Разбежался, нырнул и не вынырнул. Последний раз… Свадьба в поминки превратилась. Пережила. Старший сын поддерживал. Внучка рядом была, заботы требовала. Года не прошло, а я второго сына похоронила. Тоже вода забрала. По делам поехал на своей машине. Проезжал мост через канал. Весна была, туманы стояли. Что произошло – так и не дознались, только оказался он в канале вместе с машиной. Двери заклинило, он выбраться не смог. Внучка со мной осталась.
Пока поднимала, держалась я. А выросла моя Анечка, институт закончила, замуж вышла и уехала. А я смысл жизни потеряла. Жить в том городе не смогла. Продала квартиру, здесь домик купила и понеслась… Пить я стала, когда Анечка с мужем уехали. Они не бросили меня, с собой звали.
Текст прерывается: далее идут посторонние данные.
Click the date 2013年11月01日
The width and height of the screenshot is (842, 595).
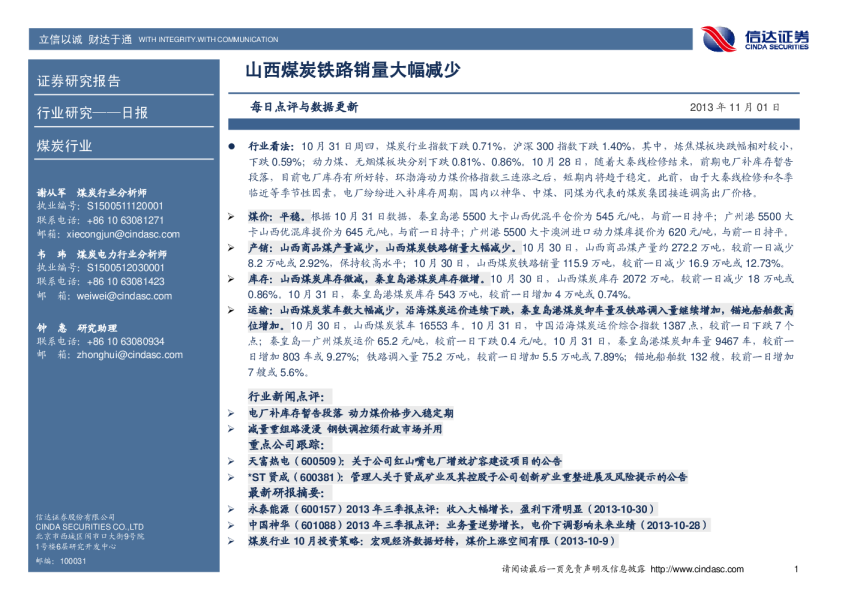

Только я уже на пределе была, потихоньку попивала, пряталась от людей. Не согласилась. Уехали они. Письма Анечка писала, не оставляла меня. А тут письмо пришло: приедем.
Страшно мне стало: увидят алкашку. Продала я квартиру, да подальше от тех мест уехала. Писать ничего не стала внучке, адрес не сообщала. Стыдно. — До сих пор не пишешь? Как же можно родной кровиночке такое? – бабушка качала головой, осуждая Клавдию. — Не могу я ей писать. Скучаю очень. Там уж детки, наверное, народились… Не могу! — А какое слово ты сыночкам своим дала? Когда? — А когда Марина меня лечила. Пришли они ко мне, и так хорошо мне стало, столько любви принесли, что у меня сердце чуть не разорвалось. И так стыдно мне стало, что предала я их.
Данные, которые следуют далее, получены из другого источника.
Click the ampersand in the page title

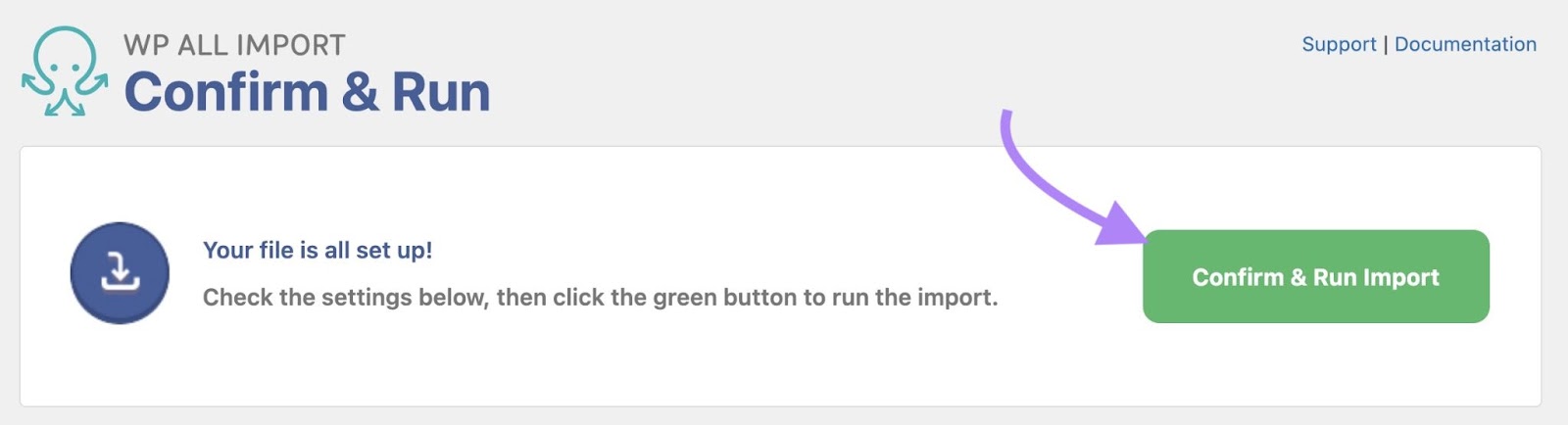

Глаза как будто открылись, со стороны себя увидела. Позор какой! Вот и сказала моим сыночкам, что в рот больше не возьму заразу эту. Я выдержу. -Это ты молодец, что выдержишь. А вот внучке сообщить надо, где ты есть. Она ж тебя любит, беспокоится. Теперь тебе не стыдно будет ей на глаза показаться. Это ж для неё было то же, что для тебя, когда горе твоё случилось.
Ты ж у неё единственный родной человек. Напиши, покайся, — уговаривала Клавдию бабушка. — Мне время надо. Не готова я ещё. Ещё раз спасибо тебе. Марина. — Да не меня благодарить надо. Я ведь ничего не делала, только руки свои подставила, чтобы Бог смог своё дело сделать. Ему будь благодарна.